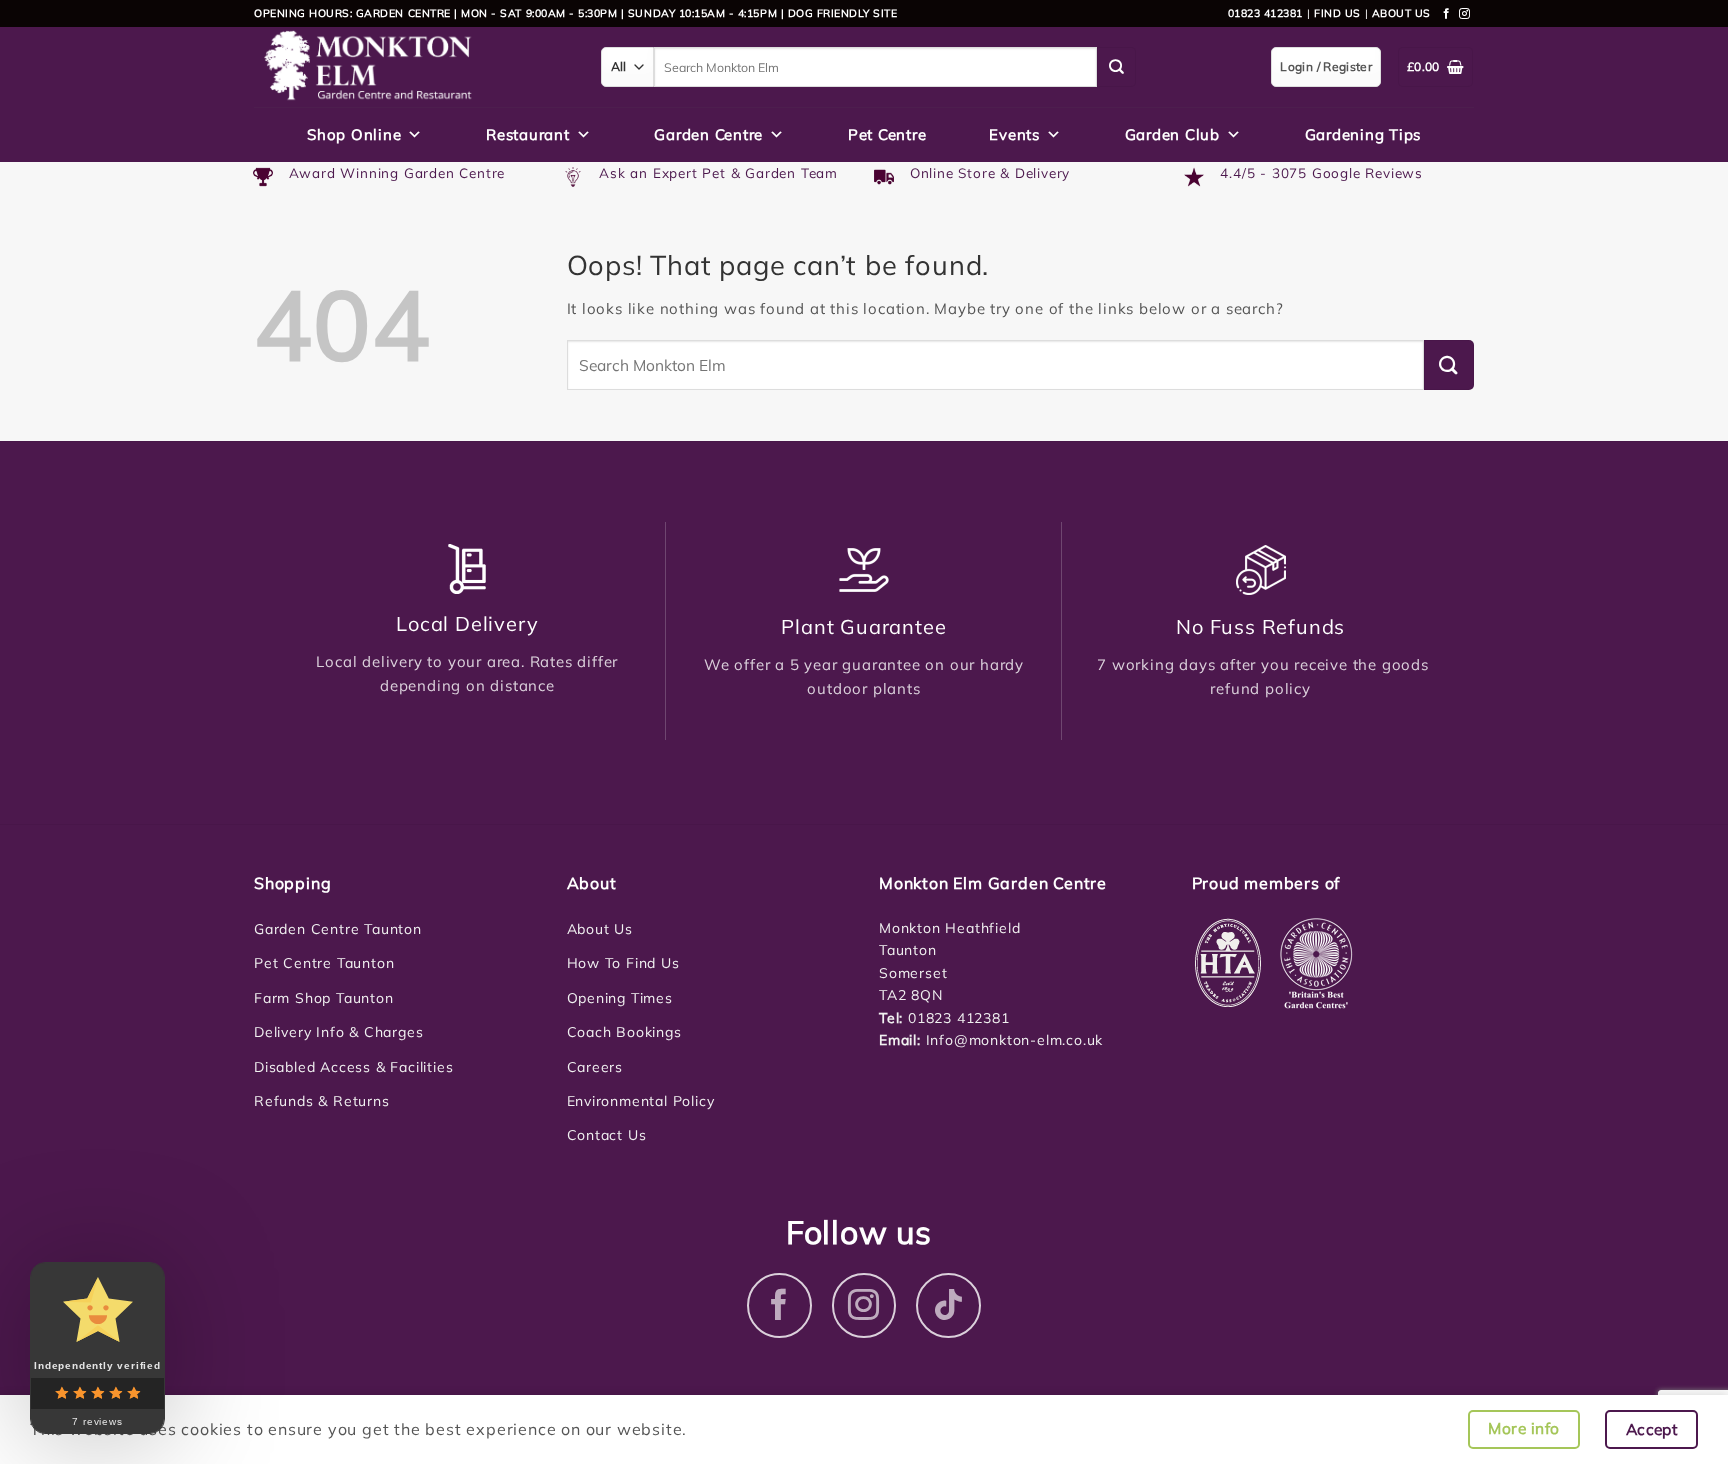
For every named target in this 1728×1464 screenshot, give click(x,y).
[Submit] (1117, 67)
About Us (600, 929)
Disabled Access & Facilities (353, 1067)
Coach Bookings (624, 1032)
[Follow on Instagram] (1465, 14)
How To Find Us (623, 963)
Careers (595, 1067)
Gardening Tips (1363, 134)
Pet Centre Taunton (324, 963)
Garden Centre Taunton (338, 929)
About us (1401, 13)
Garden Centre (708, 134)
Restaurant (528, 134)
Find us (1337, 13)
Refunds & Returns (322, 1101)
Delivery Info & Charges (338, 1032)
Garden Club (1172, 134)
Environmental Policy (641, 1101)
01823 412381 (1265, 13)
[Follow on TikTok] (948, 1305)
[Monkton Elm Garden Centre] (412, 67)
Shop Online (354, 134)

══════

▶ _PROBLEM TO SOLVE_
The reply is to be all the records above, transcribed exactly, with no pictures.

▶ _ANSWER FOR THE TASK_
For every named target in this 1728×1464 screenshot, give click(x,y).
[Submit] (1117, 67)
About Us (600, 929)
Disabled Access & Facilities (353, 1067)
Coach Bookings (624, 1032)
[Follow on Instagram] (1465, 14)
How To Find Us (623, 963)
Careers (595, 1067)
Gardening Tips (1363, 134)
Pet Centre Taunton (324, 963)
Garden Centre Taunton (338, 929)
About us (1401, 13)
Garden Centre (708, 134)
Restaurant (528, 134)
Find us (1337, 13)
Refunds & Returns (322, 1101)
Delivery Info & Charges (338, 1032)
Garden Club (1172, 134)
Environmental Policy (641, 1101)
01823 412381 (1265, 13)
[Follow on TikTok] (948, 1305)
[Monkton Elm Garden Centre] (412, 67)
Shop Online (354, 134)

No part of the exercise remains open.